[Exercise instructions]
Could you reproduce the stretch of material from its very first line through the line containing "Looking at the screenshot, I should point(96,261).", word for word and with both ends included?

[Exercise data]
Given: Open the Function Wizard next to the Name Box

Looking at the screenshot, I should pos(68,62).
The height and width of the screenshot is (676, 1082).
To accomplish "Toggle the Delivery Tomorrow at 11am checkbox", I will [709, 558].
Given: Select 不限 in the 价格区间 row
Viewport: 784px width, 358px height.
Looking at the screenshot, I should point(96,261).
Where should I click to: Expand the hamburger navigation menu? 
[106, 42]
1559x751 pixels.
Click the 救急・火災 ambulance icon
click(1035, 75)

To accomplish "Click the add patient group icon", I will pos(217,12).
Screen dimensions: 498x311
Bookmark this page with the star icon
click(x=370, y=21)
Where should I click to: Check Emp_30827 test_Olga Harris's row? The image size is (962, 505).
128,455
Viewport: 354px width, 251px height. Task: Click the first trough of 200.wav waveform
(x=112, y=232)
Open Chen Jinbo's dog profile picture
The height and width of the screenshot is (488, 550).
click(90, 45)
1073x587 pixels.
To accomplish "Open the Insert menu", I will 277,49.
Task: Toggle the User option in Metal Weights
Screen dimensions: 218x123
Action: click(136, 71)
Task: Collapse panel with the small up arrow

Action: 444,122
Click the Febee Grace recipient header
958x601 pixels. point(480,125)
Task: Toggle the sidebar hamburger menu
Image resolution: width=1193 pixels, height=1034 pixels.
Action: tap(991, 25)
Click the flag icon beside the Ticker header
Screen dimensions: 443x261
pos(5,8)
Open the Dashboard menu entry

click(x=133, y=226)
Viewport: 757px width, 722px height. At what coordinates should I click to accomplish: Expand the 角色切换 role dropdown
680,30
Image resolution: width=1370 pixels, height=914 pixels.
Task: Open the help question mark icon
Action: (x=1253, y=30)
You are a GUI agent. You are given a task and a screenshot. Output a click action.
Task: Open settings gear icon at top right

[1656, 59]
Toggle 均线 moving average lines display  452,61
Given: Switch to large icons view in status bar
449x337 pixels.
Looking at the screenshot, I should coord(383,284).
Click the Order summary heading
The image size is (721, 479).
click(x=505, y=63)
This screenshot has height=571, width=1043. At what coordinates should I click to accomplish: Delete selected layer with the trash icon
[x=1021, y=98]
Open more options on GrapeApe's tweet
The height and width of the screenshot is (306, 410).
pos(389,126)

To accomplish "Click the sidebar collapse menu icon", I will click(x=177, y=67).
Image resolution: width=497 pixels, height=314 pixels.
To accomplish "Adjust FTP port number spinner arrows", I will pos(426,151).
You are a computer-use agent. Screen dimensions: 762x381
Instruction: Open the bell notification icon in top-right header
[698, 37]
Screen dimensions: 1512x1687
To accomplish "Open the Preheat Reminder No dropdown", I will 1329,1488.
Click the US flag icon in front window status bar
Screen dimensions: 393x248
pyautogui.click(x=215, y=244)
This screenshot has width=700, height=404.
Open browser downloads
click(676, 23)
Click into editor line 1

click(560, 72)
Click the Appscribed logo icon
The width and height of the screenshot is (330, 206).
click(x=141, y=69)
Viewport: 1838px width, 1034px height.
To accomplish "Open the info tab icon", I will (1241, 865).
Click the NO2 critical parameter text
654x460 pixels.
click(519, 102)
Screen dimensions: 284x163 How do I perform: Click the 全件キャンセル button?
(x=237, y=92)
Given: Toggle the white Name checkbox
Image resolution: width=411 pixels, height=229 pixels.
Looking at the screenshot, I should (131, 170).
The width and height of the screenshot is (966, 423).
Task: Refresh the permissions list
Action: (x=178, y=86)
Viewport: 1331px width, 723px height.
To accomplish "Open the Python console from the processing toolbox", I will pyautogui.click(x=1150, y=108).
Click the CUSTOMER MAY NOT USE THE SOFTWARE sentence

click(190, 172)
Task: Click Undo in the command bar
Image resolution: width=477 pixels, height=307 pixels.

[Right answer]
Given: Open the Function Wizard next to the Name Box

Looking at the screenshot, I should pos(68,62).
The height and width of the screenshot is (676, 1082).
To accomplish "Toggle the Delivery Tomorrow at 11am checkbox", I will [709, 558].
Given: Select 不限 in the 价格区间 row
Viewport: 784px width, 358px height.
Looking at the screenshot, I should point(96,261).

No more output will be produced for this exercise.